* Exercise objective
Below are the records; print exactly the lines from the one with "[Kosár] (162, 15)" through the last, both included, and leave the pictures out.

* Data
------------------------------------------------------------------------

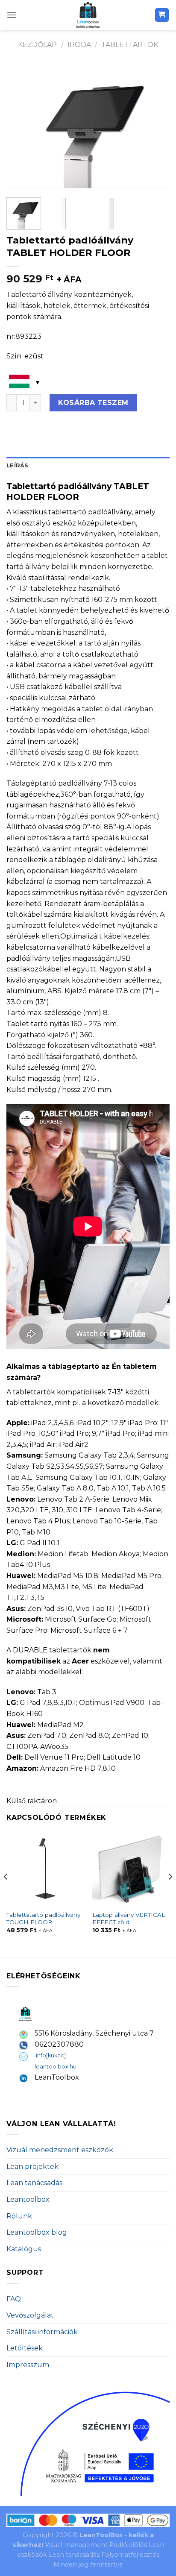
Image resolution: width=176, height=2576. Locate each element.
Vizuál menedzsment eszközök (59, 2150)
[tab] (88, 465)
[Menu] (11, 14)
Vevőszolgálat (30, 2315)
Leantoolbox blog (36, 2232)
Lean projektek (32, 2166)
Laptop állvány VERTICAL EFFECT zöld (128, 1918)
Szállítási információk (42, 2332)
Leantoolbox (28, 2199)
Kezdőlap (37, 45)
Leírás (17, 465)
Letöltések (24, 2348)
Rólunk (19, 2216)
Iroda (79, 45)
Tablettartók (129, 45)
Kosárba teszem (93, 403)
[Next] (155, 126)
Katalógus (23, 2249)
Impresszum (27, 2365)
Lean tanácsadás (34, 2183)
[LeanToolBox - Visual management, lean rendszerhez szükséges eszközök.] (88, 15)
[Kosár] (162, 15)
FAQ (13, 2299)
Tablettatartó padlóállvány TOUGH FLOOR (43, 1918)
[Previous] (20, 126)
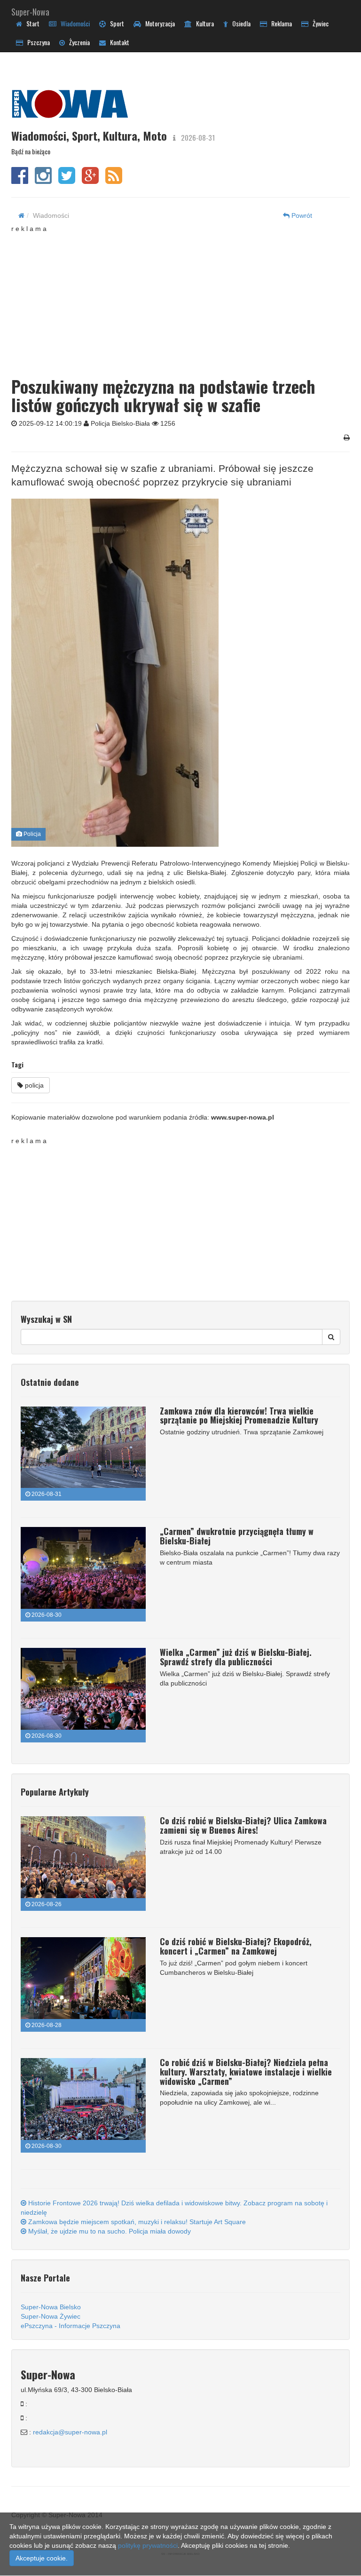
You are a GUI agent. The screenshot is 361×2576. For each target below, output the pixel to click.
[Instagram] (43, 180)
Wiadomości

------------------------------------------------------------------------

* Your solution
[Kosár] (162, 15)
FAQ (13, 2299)
Tablettatartó padlóállvány TOUGH FLOOR (43, 1918)
[Previous] (20, 126)
You are a GUI agent. The screenshot is 361×2576. For each target below, output the pixel to click.
[Instagram] (43, 180)
Wiadomości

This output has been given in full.